The race for TV content
Have you noticed how the quality of TV content has changed over the last decade? Game of Thrones, Homeland, Ozark, Breaking Bad, House of Cards. These shows are recent examples of high-value writing, casting and production which have sparked the age of “binge-watching”. Others are calling it “peak TV”.
And now the race is on. Consumers will always flock to the next big hit – so media companies need to keep producing to drive viewing membership. And big dollars are being thrown at producers to deliver high-quality content.
As shown below in a helpful chart compiled by The Information, Disney and NBC Universal are spending around US$12 billion annually on TV programming. Meanwhile, Netflix, Time Warner (which owns HBO) and CBS (which owns Showtime) are spending around half this amount.
And established media companies are not the only players vying for content ownership. Amazon is believed to be spending around US$5 billion annually on TV content creation which it will make free for Amazon Prime subscribers. Meanwhile, Apple and Facebook are both planning on dipping their toe in the content-creating water.

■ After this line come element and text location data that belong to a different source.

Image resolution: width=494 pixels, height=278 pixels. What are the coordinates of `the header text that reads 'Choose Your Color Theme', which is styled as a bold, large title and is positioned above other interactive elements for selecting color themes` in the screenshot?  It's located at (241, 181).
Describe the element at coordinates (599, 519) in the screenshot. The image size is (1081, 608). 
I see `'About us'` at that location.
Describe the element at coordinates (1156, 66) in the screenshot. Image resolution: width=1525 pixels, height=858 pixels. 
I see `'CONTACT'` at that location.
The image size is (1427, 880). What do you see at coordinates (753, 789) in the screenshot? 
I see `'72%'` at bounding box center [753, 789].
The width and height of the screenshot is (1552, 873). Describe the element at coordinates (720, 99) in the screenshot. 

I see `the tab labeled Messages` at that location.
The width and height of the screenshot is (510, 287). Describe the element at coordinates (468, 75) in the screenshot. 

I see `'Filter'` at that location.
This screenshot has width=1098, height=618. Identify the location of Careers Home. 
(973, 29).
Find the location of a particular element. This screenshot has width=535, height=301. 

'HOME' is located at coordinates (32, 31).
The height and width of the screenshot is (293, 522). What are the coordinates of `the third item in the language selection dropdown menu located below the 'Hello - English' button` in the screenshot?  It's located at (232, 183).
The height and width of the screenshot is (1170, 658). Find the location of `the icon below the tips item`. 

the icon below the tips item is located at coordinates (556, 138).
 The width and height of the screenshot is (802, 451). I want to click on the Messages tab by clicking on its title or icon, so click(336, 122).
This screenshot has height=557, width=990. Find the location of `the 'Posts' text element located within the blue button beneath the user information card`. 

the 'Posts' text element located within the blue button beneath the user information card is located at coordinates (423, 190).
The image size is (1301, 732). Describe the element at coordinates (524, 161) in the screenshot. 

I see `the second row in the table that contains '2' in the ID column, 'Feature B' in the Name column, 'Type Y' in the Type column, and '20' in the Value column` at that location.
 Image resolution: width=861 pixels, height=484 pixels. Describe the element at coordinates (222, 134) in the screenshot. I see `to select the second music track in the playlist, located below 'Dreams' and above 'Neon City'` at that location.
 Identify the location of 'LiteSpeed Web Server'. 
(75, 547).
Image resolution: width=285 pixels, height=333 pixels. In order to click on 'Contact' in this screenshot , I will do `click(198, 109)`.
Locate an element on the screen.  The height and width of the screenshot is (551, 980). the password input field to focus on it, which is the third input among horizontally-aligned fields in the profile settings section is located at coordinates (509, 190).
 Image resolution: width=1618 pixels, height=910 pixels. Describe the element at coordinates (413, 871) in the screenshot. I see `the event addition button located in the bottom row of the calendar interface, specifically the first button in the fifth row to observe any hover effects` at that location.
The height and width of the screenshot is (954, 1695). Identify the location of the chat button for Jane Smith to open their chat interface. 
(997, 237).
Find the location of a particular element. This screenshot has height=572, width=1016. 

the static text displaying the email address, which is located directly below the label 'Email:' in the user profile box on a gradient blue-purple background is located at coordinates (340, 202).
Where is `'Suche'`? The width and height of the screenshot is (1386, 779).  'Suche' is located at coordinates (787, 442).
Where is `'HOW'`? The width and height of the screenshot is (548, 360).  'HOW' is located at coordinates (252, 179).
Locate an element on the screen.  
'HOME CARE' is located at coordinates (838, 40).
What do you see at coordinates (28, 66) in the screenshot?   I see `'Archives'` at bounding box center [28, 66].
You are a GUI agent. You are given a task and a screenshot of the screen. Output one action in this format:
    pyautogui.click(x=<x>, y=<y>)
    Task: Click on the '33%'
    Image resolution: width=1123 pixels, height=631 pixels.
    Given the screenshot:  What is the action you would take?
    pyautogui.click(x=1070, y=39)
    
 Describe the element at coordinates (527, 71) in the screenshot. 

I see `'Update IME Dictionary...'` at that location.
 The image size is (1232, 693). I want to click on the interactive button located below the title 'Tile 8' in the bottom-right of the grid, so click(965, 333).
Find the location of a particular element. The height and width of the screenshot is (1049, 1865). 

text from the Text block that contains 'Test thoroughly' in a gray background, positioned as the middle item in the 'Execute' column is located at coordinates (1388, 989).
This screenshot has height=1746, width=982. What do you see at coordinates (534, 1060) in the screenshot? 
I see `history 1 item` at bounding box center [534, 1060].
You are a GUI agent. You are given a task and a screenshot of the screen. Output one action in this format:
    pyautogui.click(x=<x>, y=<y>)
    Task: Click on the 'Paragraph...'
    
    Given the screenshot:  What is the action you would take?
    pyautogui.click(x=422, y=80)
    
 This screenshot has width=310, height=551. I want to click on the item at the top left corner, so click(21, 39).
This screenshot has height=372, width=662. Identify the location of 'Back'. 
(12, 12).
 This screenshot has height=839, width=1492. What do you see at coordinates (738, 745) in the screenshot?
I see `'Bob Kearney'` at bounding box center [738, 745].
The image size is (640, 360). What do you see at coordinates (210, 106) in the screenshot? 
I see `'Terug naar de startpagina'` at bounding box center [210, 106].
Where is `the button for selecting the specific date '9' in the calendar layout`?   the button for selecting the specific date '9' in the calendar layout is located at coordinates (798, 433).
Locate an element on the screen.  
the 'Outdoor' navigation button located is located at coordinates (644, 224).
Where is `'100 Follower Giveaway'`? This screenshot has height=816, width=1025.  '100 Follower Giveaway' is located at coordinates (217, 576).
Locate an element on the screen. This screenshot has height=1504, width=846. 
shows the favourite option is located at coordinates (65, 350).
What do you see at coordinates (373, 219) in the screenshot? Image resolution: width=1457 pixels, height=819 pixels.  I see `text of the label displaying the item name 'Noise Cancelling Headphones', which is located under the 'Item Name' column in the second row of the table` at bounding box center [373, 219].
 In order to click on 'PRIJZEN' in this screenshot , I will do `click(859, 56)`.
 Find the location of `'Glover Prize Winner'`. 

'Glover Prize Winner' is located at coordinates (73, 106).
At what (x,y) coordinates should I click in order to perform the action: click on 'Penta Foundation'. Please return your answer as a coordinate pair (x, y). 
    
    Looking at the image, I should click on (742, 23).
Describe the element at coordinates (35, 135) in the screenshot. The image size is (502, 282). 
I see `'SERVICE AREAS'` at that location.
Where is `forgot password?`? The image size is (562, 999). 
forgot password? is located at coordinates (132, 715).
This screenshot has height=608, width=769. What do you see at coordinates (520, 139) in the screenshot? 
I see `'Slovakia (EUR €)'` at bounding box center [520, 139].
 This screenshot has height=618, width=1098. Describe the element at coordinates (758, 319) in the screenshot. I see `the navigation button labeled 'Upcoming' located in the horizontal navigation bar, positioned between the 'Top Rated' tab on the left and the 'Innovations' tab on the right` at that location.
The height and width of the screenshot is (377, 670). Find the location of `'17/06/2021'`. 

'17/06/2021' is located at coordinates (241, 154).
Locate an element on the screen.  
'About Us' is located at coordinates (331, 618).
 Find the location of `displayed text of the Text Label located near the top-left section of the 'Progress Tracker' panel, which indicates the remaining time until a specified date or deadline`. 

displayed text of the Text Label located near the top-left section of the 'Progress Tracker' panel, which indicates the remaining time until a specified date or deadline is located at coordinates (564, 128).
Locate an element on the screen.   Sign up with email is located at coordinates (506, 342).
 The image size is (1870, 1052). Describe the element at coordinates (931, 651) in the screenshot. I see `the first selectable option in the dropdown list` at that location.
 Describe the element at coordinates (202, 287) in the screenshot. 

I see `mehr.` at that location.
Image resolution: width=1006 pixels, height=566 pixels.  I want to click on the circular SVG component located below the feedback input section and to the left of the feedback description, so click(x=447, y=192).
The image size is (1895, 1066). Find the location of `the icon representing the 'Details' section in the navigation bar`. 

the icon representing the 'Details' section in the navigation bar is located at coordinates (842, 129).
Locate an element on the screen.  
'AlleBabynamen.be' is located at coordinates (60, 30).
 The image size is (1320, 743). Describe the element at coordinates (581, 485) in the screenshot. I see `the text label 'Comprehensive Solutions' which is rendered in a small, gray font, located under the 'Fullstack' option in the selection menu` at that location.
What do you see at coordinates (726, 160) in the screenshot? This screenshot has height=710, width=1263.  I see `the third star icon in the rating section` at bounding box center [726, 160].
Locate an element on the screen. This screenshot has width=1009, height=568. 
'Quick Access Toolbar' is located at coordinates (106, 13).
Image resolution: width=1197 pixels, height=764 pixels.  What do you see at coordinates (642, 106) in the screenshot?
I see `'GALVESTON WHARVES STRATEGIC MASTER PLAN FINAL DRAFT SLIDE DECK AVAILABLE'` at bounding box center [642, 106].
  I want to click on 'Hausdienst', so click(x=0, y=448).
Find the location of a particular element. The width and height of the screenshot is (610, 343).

This is all great news for TV-loving consumers. But this is really bad news for traditional free-to-air television networks that have historically acquired third-party content to distribute. At a time when content costs are rapidly inflating, the advertising dollars associated with traditional TV are waning. And without access to the high-quality content, viewership will decline more rapidly, which will only exacerbate the decline in advertising spend on this platform.